While not among the dozens of locations now shuttered, and it isn’t immediately clear if it will be, The Post found the fish eatery’s flagship Times Square eatery is open for business during a visit this past week.

The prime Times Square location is up for rent — and at a time amid Red Lobster’s bankruptcy announcement. EMMY PARK
The chain has long been known for its biscuits. EMMY PARK

Newmark brokers are marketing the valuable space at the base of 5 Times Square simply because its lease is up next month — and it’s a way to lure other restaurants to the space to make any renewal deal more competitive.

The asking rent for the 16,482 square feet on three levels is $2.2 million, sources say.

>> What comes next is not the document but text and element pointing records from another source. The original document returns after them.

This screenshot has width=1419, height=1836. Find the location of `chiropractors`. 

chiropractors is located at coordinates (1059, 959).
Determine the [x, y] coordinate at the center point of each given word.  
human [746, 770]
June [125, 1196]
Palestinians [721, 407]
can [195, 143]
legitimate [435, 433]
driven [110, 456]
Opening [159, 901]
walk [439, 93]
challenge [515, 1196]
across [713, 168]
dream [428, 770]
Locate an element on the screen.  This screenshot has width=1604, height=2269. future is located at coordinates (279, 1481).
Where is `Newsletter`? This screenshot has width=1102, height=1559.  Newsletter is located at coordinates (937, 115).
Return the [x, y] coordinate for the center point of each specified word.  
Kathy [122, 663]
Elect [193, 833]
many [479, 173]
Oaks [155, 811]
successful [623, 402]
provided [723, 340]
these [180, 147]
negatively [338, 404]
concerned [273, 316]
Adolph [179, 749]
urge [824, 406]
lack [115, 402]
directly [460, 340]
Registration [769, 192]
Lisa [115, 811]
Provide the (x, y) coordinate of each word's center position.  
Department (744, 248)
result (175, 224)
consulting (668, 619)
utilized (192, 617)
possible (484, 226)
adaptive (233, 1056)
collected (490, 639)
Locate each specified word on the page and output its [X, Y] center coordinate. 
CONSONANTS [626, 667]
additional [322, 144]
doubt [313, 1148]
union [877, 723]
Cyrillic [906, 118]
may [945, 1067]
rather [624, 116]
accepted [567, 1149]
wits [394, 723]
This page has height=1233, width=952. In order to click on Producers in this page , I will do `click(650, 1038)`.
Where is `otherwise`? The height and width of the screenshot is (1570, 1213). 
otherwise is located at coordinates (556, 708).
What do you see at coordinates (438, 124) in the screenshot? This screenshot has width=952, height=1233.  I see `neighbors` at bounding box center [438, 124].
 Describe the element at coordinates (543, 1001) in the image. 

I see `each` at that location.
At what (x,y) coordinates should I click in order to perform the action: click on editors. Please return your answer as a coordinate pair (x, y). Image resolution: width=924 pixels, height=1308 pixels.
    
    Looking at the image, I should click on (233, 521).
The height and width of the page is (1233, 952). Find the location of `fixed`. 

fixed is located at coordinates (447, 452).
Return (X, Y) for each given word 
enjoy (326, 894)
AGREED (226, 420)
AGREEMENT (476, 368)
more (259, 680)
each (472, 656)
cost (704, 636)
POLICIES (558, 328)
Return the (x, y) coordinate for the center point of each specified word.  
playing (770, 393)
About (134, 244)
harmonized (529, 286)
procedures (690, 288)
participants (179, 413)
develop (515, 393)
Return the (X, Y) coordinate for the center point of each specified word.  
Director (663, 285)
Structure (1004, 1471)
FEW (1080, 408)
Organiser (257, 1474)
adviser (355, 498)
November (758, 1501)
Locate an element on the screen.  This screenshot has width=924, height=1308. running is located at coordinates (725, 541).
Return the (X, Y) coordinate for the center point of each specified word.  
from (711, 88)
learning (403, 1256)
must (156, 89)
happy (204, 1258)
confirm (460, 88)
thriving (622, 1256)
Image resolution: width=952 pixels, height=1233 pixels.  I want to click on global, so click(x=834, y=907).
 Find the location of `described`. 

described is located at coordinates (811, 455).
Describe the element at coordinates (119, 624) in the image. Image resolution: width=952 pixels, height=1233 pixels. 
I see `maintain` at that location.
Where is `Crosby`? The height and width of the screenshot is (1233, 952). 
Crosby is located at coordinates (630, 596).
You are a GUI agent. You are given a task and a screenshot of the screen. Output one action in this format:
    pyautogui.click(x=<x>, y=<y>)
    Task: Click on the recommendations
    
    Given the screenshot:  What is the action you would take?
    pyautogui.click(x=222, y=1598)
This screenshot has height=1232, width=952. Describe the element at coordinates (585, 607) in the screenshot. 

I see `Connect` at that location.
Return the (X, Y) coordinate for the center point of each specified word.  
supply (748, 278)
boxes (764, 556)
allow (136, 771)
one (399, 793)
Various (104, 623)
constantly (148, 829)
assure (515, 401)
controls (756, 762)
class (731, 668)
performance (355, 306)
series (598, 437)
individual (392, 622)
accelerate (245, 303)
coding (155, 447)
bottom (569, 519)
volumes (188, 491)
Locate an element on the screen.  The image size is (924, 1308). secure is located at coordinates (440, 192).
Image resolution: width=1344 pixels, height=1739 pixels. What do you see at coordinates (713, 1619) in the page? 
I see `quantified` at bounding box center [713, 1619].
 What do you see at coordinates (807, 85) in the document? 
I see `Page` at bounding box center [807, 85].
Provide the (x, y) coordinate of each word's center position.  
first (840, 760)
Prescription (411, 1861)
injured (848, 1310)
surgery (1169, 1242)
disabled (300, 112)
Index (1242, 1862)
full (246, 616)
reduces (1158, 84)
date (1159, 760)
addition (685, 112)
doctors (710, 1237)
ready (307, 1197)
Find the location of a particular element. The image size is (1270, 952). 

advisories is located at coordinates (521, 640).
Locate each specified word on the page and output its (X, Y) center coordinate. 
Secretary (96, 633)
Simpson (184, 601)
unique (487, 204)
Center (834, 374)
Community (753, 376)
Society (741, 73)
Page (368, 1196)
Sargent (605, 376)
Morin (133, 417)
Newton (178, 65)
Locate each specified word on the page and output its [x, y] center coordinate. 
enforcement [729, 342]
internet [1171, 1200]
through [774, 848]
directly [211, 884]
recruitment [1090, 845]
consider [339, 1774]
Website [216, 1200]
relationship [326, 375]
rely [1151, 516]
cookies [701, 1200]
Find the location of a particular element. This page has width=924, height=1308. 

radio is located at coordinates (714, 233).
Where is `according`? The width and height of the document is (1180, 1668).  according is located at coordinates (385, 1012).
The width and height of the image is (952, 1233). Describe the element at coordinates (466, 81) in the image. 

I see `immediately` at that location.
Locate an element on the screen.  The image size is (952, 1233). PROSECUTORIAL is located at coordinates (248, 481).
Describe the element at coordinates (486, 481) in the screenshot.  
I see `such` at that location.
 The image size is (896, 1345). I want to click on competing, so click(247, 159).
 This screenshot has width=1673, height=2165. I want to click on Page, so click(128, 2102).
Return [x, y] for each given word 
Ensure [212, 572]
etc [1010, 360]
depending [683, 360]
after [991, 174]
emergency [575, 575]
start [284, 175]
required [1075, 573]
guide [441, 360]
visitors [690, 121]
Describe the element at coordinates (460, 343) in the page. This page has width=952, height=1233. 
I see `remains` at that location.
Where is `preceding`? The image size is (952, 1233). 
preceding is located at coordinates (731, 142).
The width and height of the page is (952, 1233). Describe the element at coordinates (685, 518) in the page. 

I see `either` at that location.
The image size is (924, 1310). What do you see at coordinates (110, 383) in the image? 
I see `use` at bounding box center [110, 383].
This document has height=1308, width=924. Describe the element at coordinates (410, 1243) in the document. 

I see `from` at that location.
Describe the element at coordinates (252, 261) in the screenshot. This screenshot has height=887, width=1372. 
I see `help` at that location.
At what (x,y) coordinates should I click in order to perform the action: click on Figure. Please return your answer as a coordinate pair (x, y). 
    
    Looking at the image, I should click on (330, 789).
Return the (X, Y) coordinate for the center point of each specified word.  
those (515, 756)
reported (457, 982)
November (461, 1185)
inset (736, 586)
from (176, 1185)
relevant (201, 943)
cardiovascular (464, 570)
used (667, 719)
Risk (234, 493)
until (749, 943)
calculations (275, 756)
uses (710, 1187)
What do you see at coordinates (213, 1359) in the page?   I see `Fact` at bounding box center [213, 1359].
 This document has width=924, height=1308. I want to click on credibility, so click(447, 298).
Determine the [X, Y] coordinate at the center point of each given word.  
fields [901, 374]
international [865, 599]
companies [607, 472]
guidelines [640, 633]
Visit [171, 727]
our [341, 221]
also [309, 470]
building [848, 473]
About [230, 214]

The Post broke the news in 2002 that the seafood mecca was heading for Times Square, and again a few months later when it finally signed what was then reported as a 10-year lease.

Since such deals come with options to renew, that initial lease was extended.

The Newmark brokers offering the space did not immediately respond to a request for comment. The property is owned by RXR and SL Green.

Once owned by Olive Garden’s parent, Darden Capital, the sea monster of a chain was sold to Golden Gate Capital in 2014 for $2.1 billion — and again in pieces starting in 2016 to Thailand-based Thai Union, which took over completely in 2020.

The Times Square space’s lease is up in 2025. REUTERS
The chain also became a hotspot for its endless shrimp promotion. Red Lobster

Red Lobster lost $33 million in 2022. While its 650 storefronts did $2.6 billion in annual revenue in 2023, it still lost a reported $22 million due to the expansion of its popular endless shrimp promotion — and wrote off $530 million, according to the Sunday bankruptcy filing.

Although store traffic was up by 2%, as inflation and increasing wages bumped costs, many restaurant goers opted for the numerous $20 all-you-can eat shrimp options. They were expanded from just Mondays to every day and all the time, and the company had to raise the price — first to $22 and later to $25.

“We need to be much more careful regarding what is the entry point and what is the price point we’re offering for this promotion,” Thai Union CFO Ludovic Garnier said in a November earnings call. By January, the company had pulled the plug and was seeking a sale.

It was a repeat of Red Lobster’s 2003 disaster, when then-CEO Edna Morris relied on a $20 endless snow crab promotion to boost its fortunes, which sank its stock price and her job as snow crab eaters simply ate too many at a time when its market price was rising.